The strongest uniting factor amongst these women is just that—dissatisfaction. The search for a boyfriend is simply the symptom for a much bigger problem: all of these women display an incredible amount of disappointment for the current life they are living and the standards that they are expected to uphold—and they want a way out. These standards are inflicted either by society (in the case of Margot and Palomita Blanca) or from within (Pipistrella and Tina).
Though Ilusiones de Percantas has a very strong historical context, this piece has a particular strength today in respect to the U.S.A.’s current political battle. The struggle of women to be treated with equal consideration and respect has come up so strongly against ignorance, stereotype, and misinformed zealotry. Women today feel similarly stuck—disappointed that even though we have come so far from where Margot, Tina, Palomita Blanca, and Pipistrella were, we are still victims to those who would pigeonhole us into similar societal roles. As Pipistrella said to the audience during the performance, “You may see something of yourself in them [the soloists].”

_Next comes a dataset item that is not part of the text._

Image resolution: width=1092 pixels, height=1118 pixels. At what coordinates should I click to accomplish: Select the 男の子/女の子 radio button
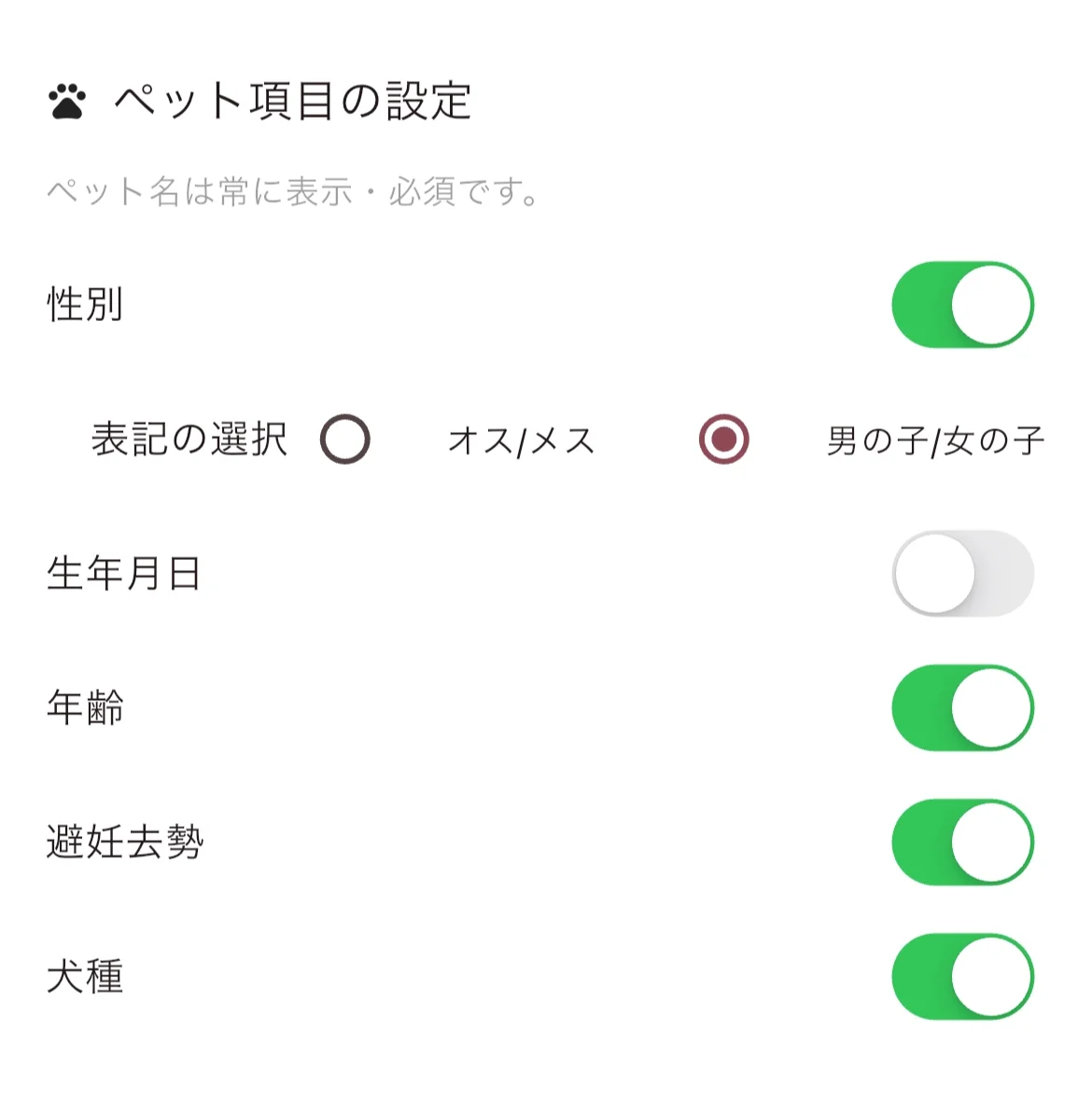pos(724,440)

All of the characters gave performances that were poignant, fully present, and committed—clearly, Lenzu has high standards for herself and her performers. Yet even with this accessibility and the generosity of the performers, the audience that gathered around the spectacle kept itself at a safe distance. Lenzu, part performer and part audience shepherd, had to corral the spectators in closer to the performance. She seamlessly and charismatically meshed this process with her character, dusting people off, flirting with the surrounding men, and handing props to audience members. I found it particularly interesting that the audience imposed the audience/performer barrier, viewing at a distance some weird spectacle even when the performers so wanted to be involved with the audience. This is indicative of a bigger problem with art: simply putting art in odd places does not necessarily mean that people will be able to interact with it on a more personal level—modern audiences seem to still want to kept their art at a safe distance from their “real” lives. How interesting—these women who are so real, so layered, and impossible to compartmentalize into one personality have in fact been simplified and compartmentalized because of the resistance of the audience to actively participate.